Tutta l’operazione che qui abbiamo tentato di riassumere ha un “al di qua”. Già, perché al di là dei risvolti legali, tecnici, amministrativi, politici ed economici, esiste un minimo comune denominatore che unisce le “nostre destre” e le “nostre sinistre”, i “nostri politici”, i “nostri tecnici” e i “nostri affaristi”.

Al di qua c’è l’assoluta incapacità di concepire il territorio come relazione essenziale della comunità locale. Al di qua c’è il baratro culturale che più su abbiamo chiamato l’idea dominante del territorio merce. C’è il dominio culturale del mercato, che impedisce ogni possibile identificazione della comunità col territorio che abita, il territorio come relazione determinata/determinante.
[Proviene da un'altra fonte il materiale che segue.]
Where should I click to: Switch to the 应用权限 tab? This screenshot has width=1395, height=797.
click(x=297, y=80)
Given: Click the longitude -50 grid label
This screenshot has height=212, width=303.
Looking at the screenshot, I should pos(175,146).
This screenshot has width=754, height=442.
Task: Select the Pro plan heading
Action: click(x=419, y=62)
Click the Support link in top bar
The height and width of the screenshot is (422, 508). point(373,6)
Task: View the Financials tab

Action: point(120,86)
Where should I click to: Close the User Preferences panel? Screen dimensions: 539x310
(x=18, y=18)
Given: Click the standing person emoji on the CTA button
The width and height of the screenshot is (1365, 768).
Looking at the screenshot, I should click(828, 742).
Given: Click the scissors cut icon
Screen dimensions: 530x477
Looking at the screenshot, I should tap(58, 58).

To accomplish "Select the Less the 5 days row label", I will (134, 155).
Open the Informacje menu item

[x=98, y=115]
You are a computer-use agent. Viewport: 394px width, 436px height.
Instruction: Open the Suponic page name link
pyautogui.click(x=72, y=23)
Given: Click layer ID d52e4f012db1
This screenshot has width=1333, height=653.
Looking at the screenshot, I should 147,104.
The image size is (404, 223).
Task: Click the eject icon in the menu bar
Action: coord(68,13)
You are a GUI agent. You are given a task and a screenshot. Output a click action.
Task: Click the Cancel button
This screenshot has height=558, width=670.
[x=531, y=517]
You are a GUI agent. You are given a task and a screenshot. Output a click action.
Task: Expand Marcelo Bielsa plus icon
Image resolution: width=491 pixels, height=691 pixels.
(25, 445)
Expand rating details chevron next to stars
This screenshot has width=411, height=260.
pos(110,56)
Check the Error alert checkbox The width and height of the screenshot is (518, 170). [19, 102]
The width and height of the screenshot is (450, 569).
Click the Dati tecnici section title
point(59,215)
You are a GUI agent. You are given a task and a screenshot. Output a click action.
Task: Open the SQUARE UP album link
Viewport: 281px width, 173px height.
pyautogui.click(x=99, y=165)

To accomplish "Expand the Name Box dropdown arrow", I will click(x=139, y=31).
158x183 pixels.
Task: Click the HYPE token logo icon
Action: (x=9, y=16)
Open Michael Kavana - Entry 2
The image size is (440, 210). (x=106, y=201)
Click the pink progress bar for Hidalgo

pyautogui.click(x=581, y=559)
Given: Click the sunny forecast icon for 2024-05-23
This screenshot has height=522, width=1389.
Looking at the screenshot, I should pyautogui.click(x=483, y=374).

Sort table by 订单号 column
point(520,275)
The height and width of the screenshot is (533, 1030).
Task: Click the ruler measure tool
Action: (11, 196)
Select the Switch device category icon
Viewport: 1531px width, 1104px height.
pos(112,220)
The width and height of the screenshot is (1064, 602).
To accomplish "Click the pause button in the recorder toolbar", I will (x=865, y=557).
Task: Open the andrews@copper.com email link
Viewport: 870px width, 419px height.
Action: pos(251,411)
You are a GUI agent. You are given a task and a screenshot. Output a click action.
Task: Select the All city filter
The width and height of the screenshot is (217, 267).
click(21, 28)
È questa pervasiva concezione che produce, ad esempio, la subordinazione dell’organizzazione del territorio alle esigenze di bilancio; al territorio concepito come merce di scambio ovvero al territorio ridotto a spazio disponibile ai flussi di mercato.

Siamo assai lontani dallo sviluppo locale autosostenibile “basato sulla valorizzazione dei luoghi e del paesaggio siciliani”. Assai lontani da ciò che prefiguravano le linee guida del Piano paesaggistico regionale. C’è miopia amministrativa, politica ed economica, quella miopia che ad esempio impedisce di concepire la valorizzazione del “bello”, di investire nel “bello”. Un investimento senz’altro più produttivo e, se si vuole, anche più redditizio - per la comunità - di una speculazione che invece arricchisce pochi e danneggia i più.

C’è il porsi al servizio delle lobby delle speculazioni a cui nulla importa del durevole danno recato al territorio, ai suoi abitanti di ora e di domani. Bisogna sostanziare quanto Renzo Piano -che non è ambientalista né urbanista- ha significato sottolineando che: «Dobbiamo ridare un senso estetico a tutta la schifezza che abbiamo realizzato nell’ultima parte della modernità». E che in Sicilia ha comportato deterritorializzazione e degrado ambientale, ma anche elevati costi sociali e sprechi economici. Nell’azione di risanamento e recupero della società e dell’ambiente siciliani possono tornare preziose le regole comuni, i valori condivisi coglibili dalle grandi risorse dell’ingente patrimonio paesaggistico, naturale e culturale, tuttora rilevante. Esse possono assumere valenze che vanno molto oltre il restauro paesaggistico e la ristrutturazione territoriale; diventano le linee guida del prossimo sviluppo sostenibile dell’isola, che non può che assumere base locale e fondarsi sulla conservazione e valorizzazione del patrimonio in questione. Specie dopo l’acquisizione dei fallimenti delle politiche legate ai «grandi poli industriali e infrastrutturali» Alberto Riparo

E mentre già si apprestano, sull’onda dell’affare Scirumi, altre proposte di insediamenti in ambito chiuso nel nostro territorio, non resta che prepararsi a ciò che i nostri politici di destra e di sinistra ci prospettano: una più estesa deterritorializzazione e ad un ancor più grave degrado ambientale.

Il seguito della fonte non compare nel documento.